Tom arregalou os olhos, surpreso.
– Sei que está pensando o que todo mundo pensa.– A garota bufou, contrariada.– Nunca viu uma mulher contadora. Na verdade, não existe mesmo. Eu terminei a universidade no ano passado e precisei de muito esforço para convencer o meu pai a me deixar estudar e em seguida trabalhar. Desculpe, estou tagarelando.– ela mordeu os lábios, desconcertada.
Mentalmente ela insultou a si mesma. Era óbvio que o homem acharia suspeito o fato da mesma se explicar demais. Afinal de contas, por que daria tantas satisfações a um desconhecido?
– De forma alguma.– Respondeu Tom, ainda encantado.– Eu é quem peço desculpas por ter achado um tanto...
– Estranho?
– Incomum.– Tom logo a corrigiu.– No entanto, achei interessante. A senhorita deve ser uma moça muito inteligente.
A garota deu um sorrisinho sem graça perante o elogio, mas logo pareceu muito assustada ao ouvir vozes se aproximando da porta.
Eugênio estava prestes a sair do escritório, e a jovem não pensou duas vezes antes de sair dali em disparada.
Tom continuou olhando para o lugar que havia sido ocupado por ela e que agora estava vazio.
– Thomas?– Eugênio o chamou pela segunda vez, esperando apresentá-lo ao homem que estava ao seu lado.
Mas Tom parecia hipnotizado.
– Thomas!– Eugênio o chamou novamente, agora parecia impaciente.
Ele piscou os olhos várias vezes, aturdido.
– Mil perdões. É que eu estava conversando com uma moça que trabalha na contabilidade daqui da fábrica, Sofia é o nome dela. Não sabia que existiam mulheres contadoras.– disse Thomas, no intuito de saber mais sobre ela.
Tanto Eugênio quanto o outro homem pareciam confusos.
– Mas não há, nem na minha fábrica, tampouco em qualquer outro lugar do mundo.– disse Eugênio, agora parecia irritado.– Também não conheço nenhuma Sofia, ao menos não me lembro.

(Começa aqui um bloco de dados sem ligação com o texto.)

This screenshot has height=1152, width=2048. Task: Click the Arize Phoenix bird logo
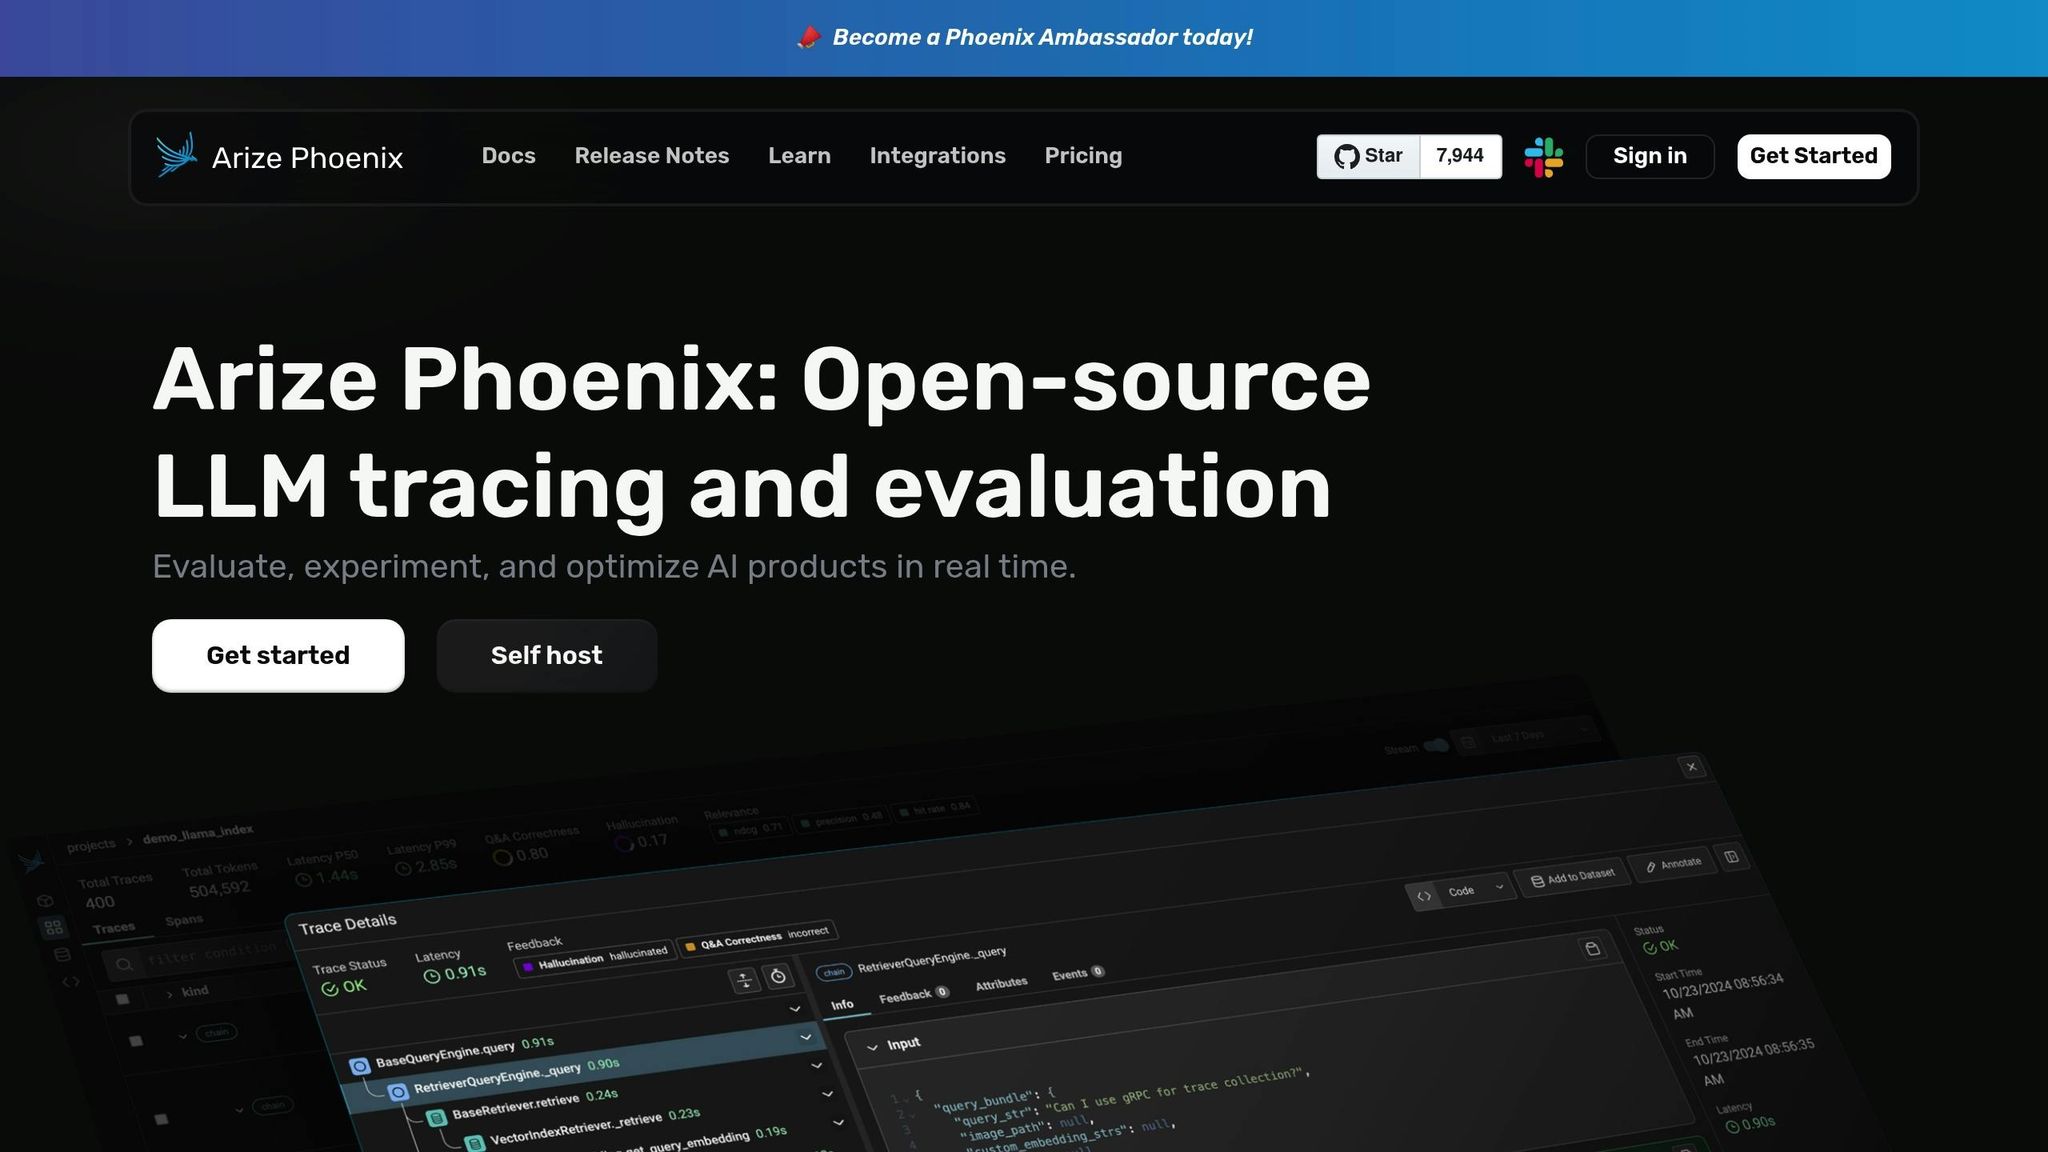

– Ninguém com um pingo de lucidez deixaria uma mulher ocupar um cargo tão importante.– Opinou o outro homem.– Por mais que na década de 30 Vargas tenha permitido o absurdo das mulheres votarem, ainda ninguém perdeu a razão ao ponto de deixar uma mulher trabalhar tão diretamente com as contas de um negócio.
Pela primeira vez, Tom prestou atenção nele.
Ele parecia jovem, deveria ter mais ou menos a idade de Tom, entre os vinte e cinco a vinte e sete anos.
– Imagine só? Uma mulher trabalhando diretamente com o capital de uma empresa? Levaria o negócio a falência, gastaria tudo com cabeleireira, manicure e sapatos.– Brincou Eugênio.
– Seria um desastre.– Concordou Rodrigo.– Essas malditas feministas tentam bagunçar a nossa sociedade, mas tenho convicção de que algum dia darão um final justo para essas cretinas.
– Thomás, quero que conheça Rodrigo Montenaro, o filho do prefeito de Aventine, que por coincidência é o meu genro.
Tom não deixou transparecer o seu entusiasmo, mas agora tudo parecia fazer sentido.
O filho do prefeito era genro de Eugênio, aquilo dizia muito sobre como os Santiago conseguiam traficar pedras preciosas sem serem descobertos, e o melhor, na maior facilidade.
– É um gosto conhecê-lo.– Rodrigo esticou a mão na direção de Tom.
– Igualmente.– Tom segurou a mão dele.
As peças daquele quebra-cabeça estavam começando a encaixar, agora era questão de tempo para Tom ter uma prova contra a máfia dos Santiago.